Your instructions: Repeat the records exactly. Leave out the pictures.

[Records from a dataset]

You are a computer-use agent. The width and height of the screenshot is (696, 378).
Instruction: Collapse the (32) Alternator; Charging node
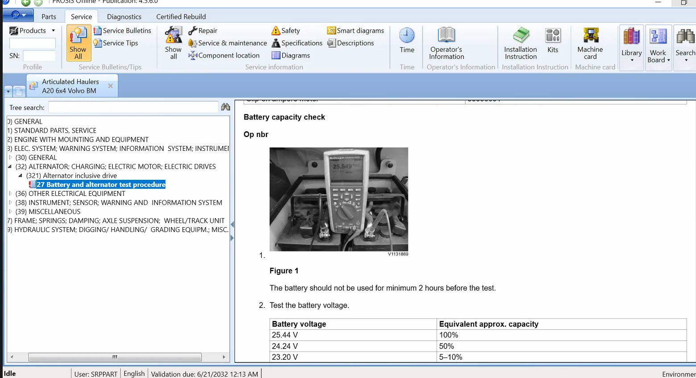coord(10,166)
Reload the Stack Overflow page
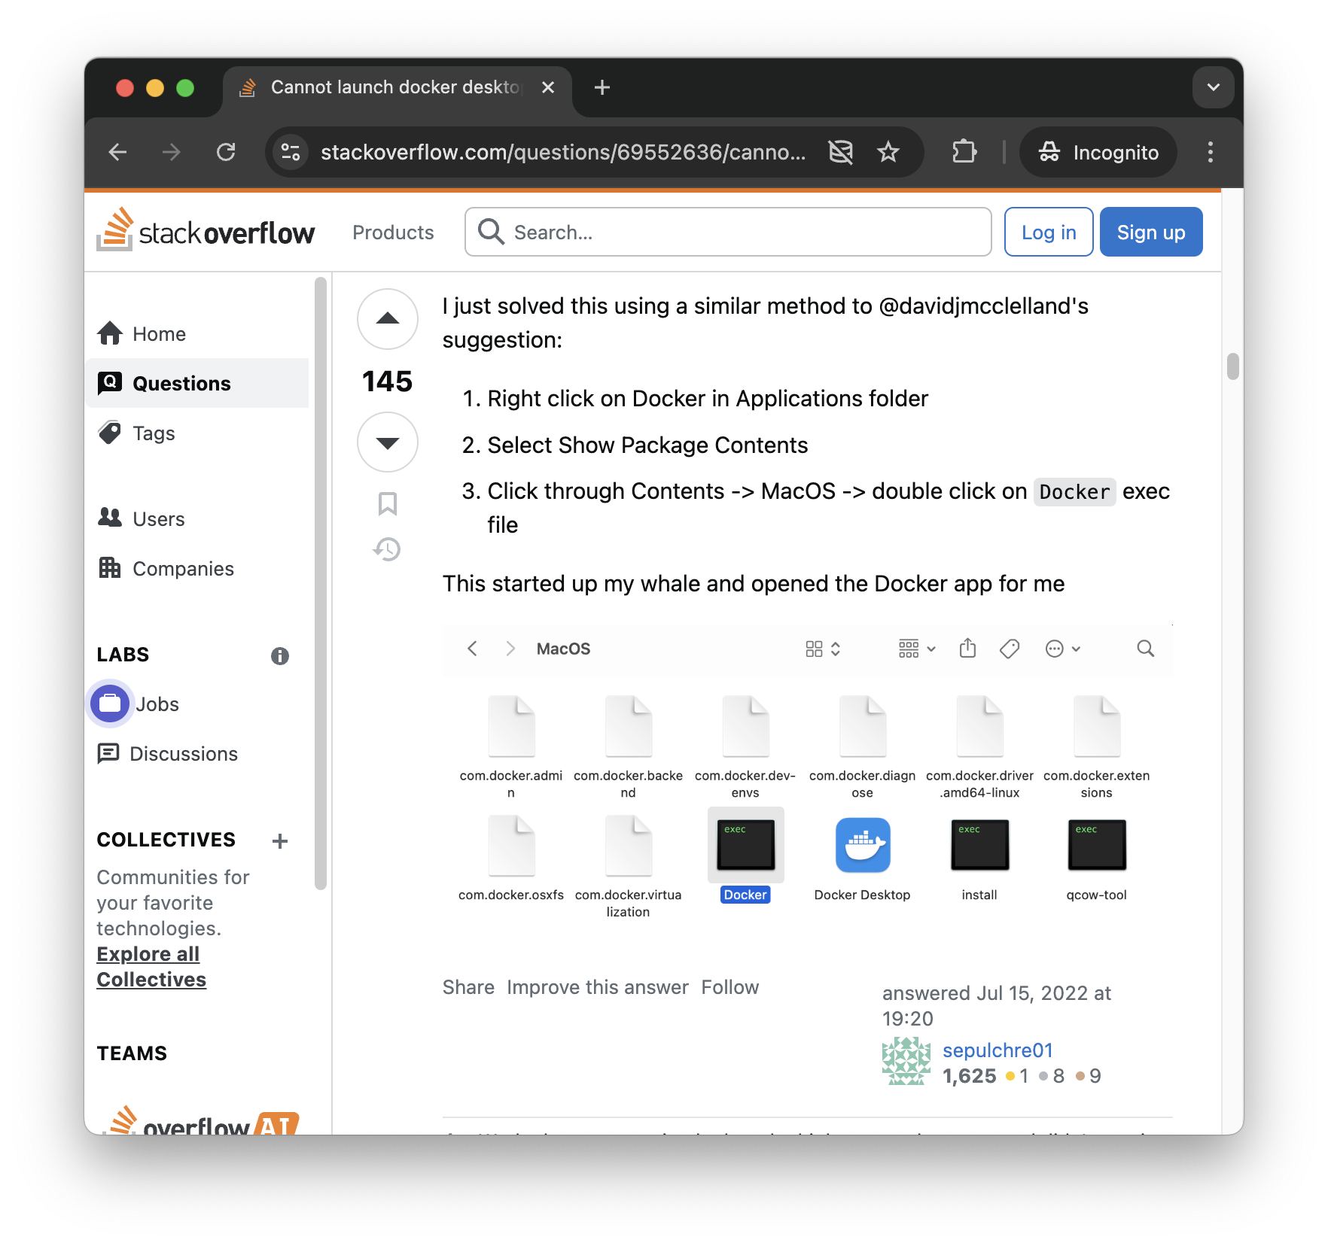Image resolution: width=1328 pixels, height=1246 pixels. click(226, 152)
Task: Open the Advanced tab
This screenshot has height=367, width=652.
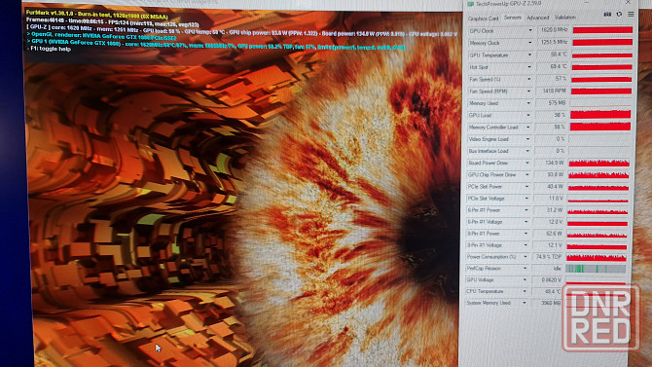Action: [x=537, y=18]
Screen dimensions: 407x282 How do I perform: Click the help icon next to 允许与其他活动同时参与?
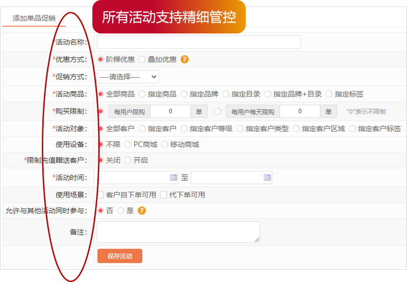141,210
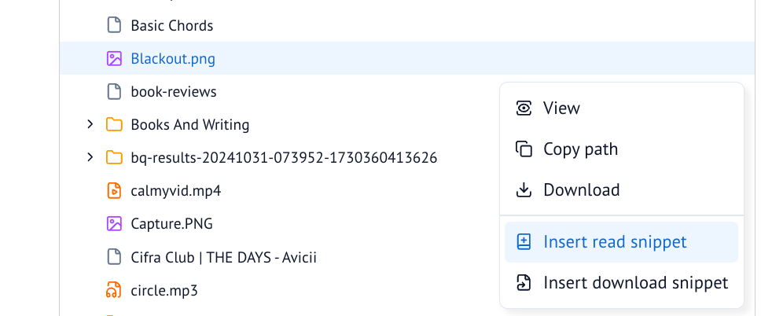Open the calmyvid.mp4 file entry
Image resolution: width=761 pixels, height=316 pixels.
[x=176, y=191]
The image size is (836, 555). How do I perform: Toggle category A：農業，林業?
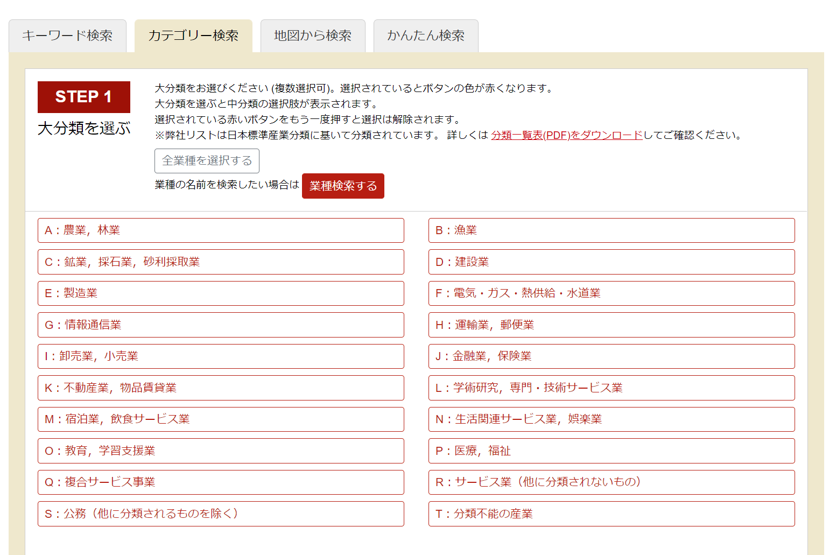coord(221,230)
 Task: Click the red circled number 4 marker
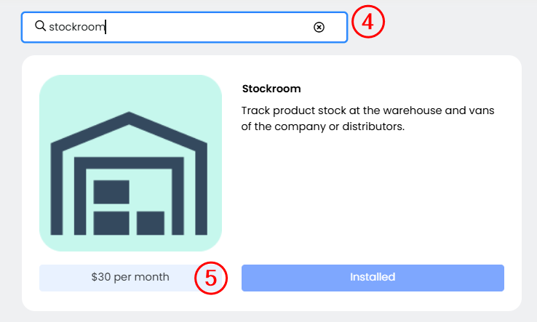(x=367, y=22)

Solution for this problem:
You are a computer-use agent. The width and height of the screenshot is (696, 378).
Instruction: Collapse the (32) Alternator; Charging node
coord(10,166)
Reload the Stack Overflow page
Image resolution: width=1328 pixels, height=1246 pixels. click(226, 152)
Task: Open the Advanced tab
This screenshot has height=367, width=652.
Action: [x=537, y=18]
Screen dimensions: 407x282 How do I perform: Click the help icon next to 允许与其他活动同时参与?
141,210
Open the calmyvid.mp4 file entry
Image resolution: width=761 pixels, height=316 pixels.
[x=176, y=191]
The image size is (836, 555). How do I perform: Toggle category A：農業，林業?
coord(221,230)
 Task: Click the red circled number 4 marker
(x=367, y=22)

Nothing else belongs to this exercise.